Wednesday, December 22, 2010

Christmas Is...


I remember many years ago Rich’s Department Store advertising came out with the statement CHRISTMAS IS RICH’S* Or was it RICH’S IS CHRISTMAS?

Either way, it meant just about the same.

Jennie Tate Anderson** got up a campaign to end the slogan and I think she succeeded. Or, maybe it was too late to stop it for that year, but I don’t recall seeing the slogan the next Christmas season.

Now, it might be time to rethink the statement Rich’s is Christmas. Use Rich’s as a noun that describes wealthy people and not the department stores. And change ”is” to “get”. Now it might read something like “The Rich get Christmas.” That implies that the poor don’t, which is true.
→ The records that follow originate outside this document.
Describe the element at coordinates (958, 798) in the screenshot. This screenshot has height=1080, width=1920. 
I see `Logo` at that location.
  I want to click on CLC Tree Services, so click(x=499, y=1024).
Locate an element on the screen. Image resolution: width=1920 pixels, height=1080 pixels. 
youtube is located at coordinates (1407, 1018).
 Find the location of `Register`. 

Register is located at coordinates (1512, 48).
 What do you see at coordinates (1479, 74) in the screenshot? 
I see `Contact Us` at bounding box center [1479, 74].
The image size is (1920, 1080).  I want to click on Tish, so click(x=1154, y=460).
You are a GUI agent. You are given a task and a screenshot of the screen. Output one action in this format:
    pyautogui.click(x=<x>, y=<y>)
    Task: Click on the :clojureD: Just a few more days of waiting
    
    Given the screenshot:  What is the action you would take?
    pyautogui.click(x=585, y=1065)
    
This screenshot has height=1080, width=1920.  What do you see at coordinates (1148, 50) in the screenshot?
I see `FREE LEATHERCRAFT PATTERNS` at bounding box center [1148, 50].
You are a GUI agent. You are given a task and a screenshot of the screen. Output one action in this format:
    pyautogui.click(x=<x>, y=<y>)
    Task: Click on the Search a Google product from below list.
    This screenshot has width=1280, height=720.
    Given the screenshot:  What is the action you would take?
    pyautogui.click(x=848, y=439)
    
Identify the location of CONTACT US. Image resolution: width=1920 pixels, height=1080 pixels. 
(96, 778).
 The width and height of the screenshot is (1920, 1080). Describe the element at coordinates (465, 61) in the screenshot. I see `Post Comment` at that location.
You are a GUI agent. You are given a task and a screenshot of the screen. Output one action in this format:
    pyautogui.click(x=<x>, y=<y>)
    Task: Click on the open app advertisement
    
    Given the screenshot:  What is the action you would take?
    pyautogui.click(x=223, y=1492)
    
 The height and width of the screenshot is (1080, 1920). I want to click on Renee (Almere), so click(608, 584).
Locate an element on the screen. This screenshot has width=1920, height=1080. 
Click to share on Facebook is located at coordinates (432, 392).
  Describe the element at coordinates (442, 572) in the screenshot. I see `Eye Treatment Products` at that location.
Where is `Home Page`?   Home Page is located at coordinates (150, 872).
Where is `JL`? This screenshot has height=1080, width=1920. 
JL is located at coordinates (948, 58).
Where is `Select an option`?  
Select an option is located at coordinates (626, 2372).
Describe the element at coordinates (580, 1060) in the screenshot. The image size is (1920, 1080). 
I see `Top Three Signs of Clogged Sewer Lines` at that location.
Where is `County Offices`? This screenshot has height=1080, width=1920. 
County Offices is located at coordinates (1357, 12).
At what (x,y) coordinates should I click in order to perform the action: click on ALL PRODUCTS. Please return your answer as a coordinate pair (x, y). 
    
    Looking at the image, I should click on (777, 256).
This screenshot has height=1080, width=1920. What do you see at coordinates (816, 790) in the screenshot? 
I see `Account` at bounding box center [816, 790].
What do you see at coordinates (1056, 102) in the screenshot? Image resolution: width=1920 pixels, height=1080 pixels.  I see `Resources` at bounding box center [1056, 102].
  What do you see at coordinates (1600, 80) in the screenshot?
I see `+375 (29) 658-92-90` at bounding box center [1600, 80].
I heard on the news lately that with this out of whack economy there is a bigger gap between the Have’s and Have Nots. The rich are getting richer and poor are getting poorer.

It reminds me once I heard a person who grew up in a poor family saY he thought he and his siblings were bad and his well-off school mates were good because Santa left them presents at Christmas. And of course it was common knowledge that Santa left presents only to the good little boys and girls.



Yes Virginia, there is a Santa Claus.

*In a way, you can’t blame Rich’s for thinking they were Christmas, in the Atlanta area anyway. They started the Christmas season each year by the ceremoniously lighting of the famous Christmas tree that was always very tall and usually cut down in north Georgia. They documented the tree’s trip to Atlanta each year on the local news and interviewed the ones who owned it. Rich’s was two buildings on Forsyth Street. There was a multi-level bridge above Forsyth Street which connected the two Rich’s buildings. There were either four or five levels. During the famous lighting of the Christmas Tree every Thanksgiving night, different entertainers would sing or recite something from each level, at different times, of course. Then also, during the Christmas shopping season on top of one of the Rich’s buildings on Forsyth Street was the famous Pink Pig Railway. It was a little choo choo train with an engine that looked like a pink pig. Kids loved to go shopping with their parents to get to ride the Pink Pig.

The downtown Rich’s has been bulldozed away and Macy’s now owns the shopping centers Rich’s which now are, of course, Macy’s, and the Pink Pig is at one of them and so is the lighting of the Christmas Tree, but it just isn’t the same.

**Mrs. Anderson was very much a philanthropist locally. she and her husband helped the needy in Marietta in many ways. Once after I got out of the Navy I went to a presentation to save our landmarks in Cobb County. The speaker was Mrs. Anderson (I think she also ran the slide projector). Also, she was an office volunteer in the office at Marietta High School.

1 comment:

Melanie said...

I rode the Pink Pig once back then. My aunt rode with us so my parents could do some shopping. Great idea...but the problem was that the Pink Pig ran along the ceiling of the toy department. Guess who we saw... The Pig also went around the base of the tree. Man! those were big ornaments!